Other subtle and not so subtle changes Taylor sprung this spring:
_The biggest coaching staff in team history got expanded and renovated offices that include two dedicated rooms for film study by the defense and quarterbacks.
_Taylor dedicated at least one OTA practice to all kinds of situations with varying down, distance and time elements and turned PBS into a huge classroom. The image of offensive assistant Dan Pitcher, the man Taylor has put in charge of game management, could be seen on the scoreboard as he went through the checklist.
_Many of the positon coaches lead their meetings through an iPad and the nod to technology is even present in players' renovated entrance to the locker room across from the cafeteria, where a bank of four screens keeps them updated with the latest NFL and internal news.
_Taylor didn't dedicate one of the 10 OTA days to a team outing. Instead, he let the position groups bond during off hours at the direction of the coach.
"We just felt like we needed every opportunity we could get with these guys and it is bonding in a sense," Taylor said. "We told the guys that didn't practice today, make sure you encourage these guys and provide energy in practice so they still served a purpose while they were out there. They had fun with it so it was a good day."
Taylor came up with some game show ideas to change things up in the meeting room and loosen it up.

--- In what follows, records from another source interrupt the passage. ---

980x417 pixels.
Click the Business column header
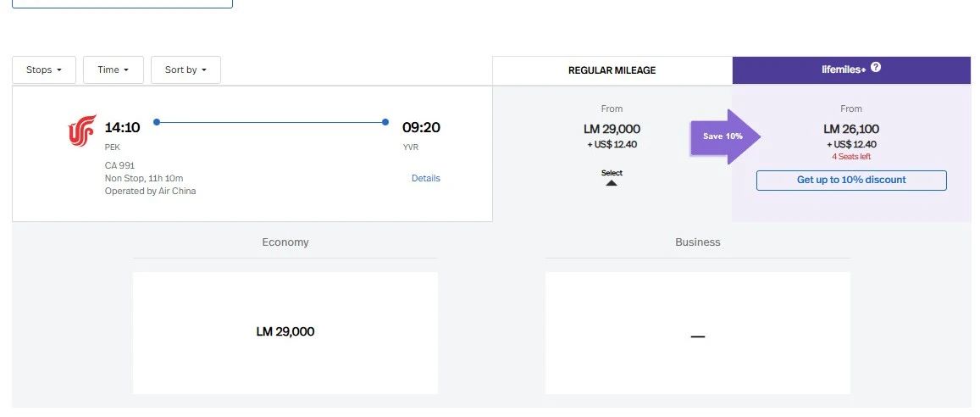coord(697,242)
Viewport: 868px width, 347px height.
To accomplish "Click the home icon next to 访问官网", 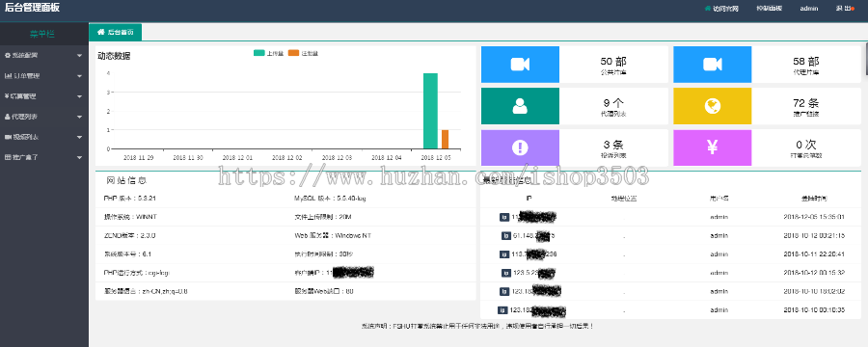I will [x=708, y=9].
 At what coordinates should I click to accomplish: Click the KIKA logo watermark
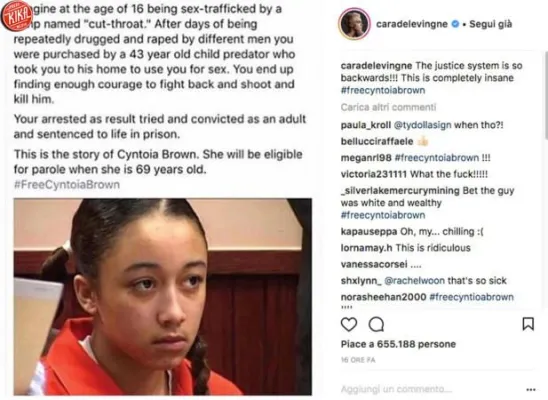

On Thursday morning it was a version of "The Price is Right," and supposedly one of the items was Taylor's career passing yards at Nebraska. Pity the poor guy that went lower than 5,850.

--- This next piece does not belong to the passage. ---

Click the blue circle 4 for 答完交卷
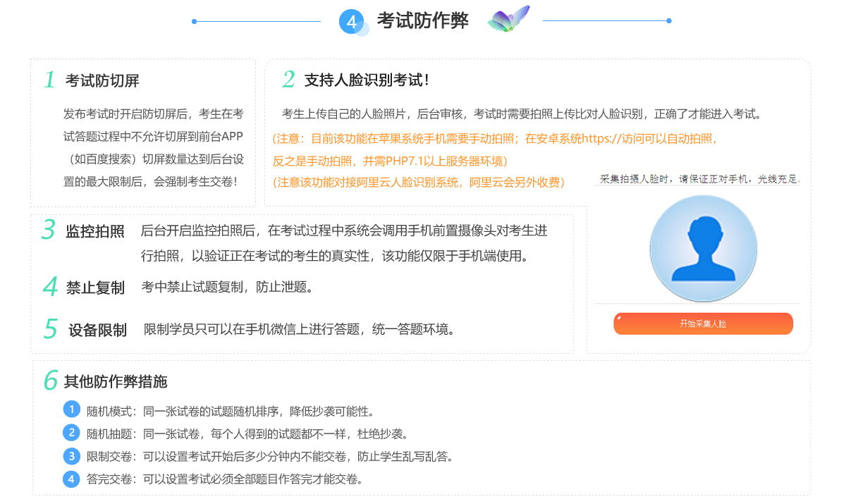72,479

"We did one for the offense and 30 minutes later we did it with the defense. It was good, spirited competition. I'll leave it at that," Taylor said. "There was good energy in the group. It was a little change of pace instead of just dialing into focus on football. Let the guys have a little bit of fun. Let their personalities show a little bit. Get the competitive juices flowing. There were football related questions, but it wasn't about Xs and Os."
Camp Zac is out for the summer. But it sounds like the kids are ready for school.
"This is the most excitement I've ever seen from the Bengals, period," Mixon said.
"As long as we can get more people into it, which we pretty much have the whole team and it'll be like this each and every day, only great things can come from it."